### Aufgaben
(a) Nenne alle Personen aus dem Text zur Genealogie von Eduard Karcher, bei denen sowohl Geburts- als auch Sterbejahr angegeben sind, jeweils mit diesen Jahren.
(b) Übersetze den Eintrag „B Philipp Heinrich (1824–81), Eisenhüttenbes. in Ars/Mosel;“ aus dem Text zur Genealogie von Eduard Karcher ins Englische.

### Text

● ● ● ● ● ● ●

Karcher, Eduard, Indexeintrag: Deutsche Biographie, https://www.deutsche-biographie.de/pnd137713681.html [26.04.2024].

CC0

  • Genealogie

    V Philipp Heinrich (1776–1850), Kaufm. u. Fabr. in St. J.-S., S d. Caspar ( 1826), KR, Kaufm. u. Fabr. in St. J.-S., betrieb seit 1776 d. Glashütte in Merchweiler, u. d. Sophie Elisabeth Karcher;
    M Carol. Maria (1790–1842), T d. Weinkaufm. Ludwig Böcking ( 1829) u. d. Dorothea Elisabeth Niessen;
    Vt d. M Heinrich Böcking ( 1862), Oberbergrat, Politiker (s. NDB II);
    B Philipp Heinrich (1824–81), Eisenhüttenbes. in Ars/Mosel;
    - 1) 1845 Natalie Elise (1827–51), T d. Georg Philipp Korn ( 1853), Großkaufm., Bankier u. Fabr. in Saarbrücken, 2) 1856 Lina ( 1904), T d. Franz Daniel Hölterhoff ( 1842), Wildhäuteimporteur u. Wirtsch.politiker (s. NDB IX);
    1 S, 3 T aus 1), u. a. Paul (1846–1912), Nachf. K.s, 1 T aus 2);
    N Heinrich (1849–1915).

● ● ● ● ● ● ●

### Bereitgestelltes Material
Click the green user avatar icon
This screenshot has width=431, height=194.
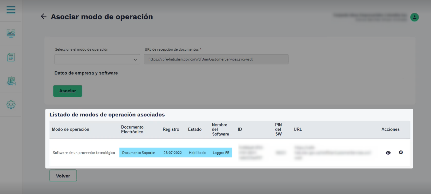pyautogui.click(x=414, y=17)
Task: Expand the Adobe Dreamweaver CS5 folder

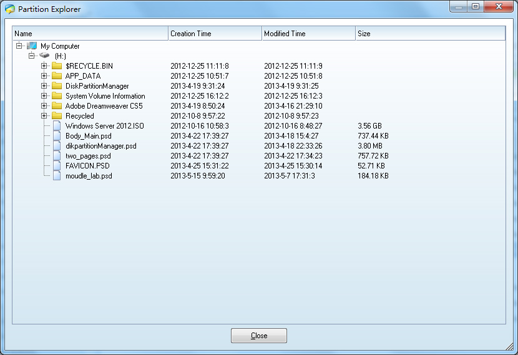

● ● ● ● ● ● ●

### Lösungen in Reihenfolge
(a)
Philipp Heinrich (1776–1850)
Carol. Maria (1790–1842)
Philipp Heinrich (1824–81)
Natalie Elise (1827–51)
Paul (1846–1912)
Heinrich (1849–1915)

(b) Brother Philipp Heinrich (1824–81), ironworks owner in Ars/Mosel;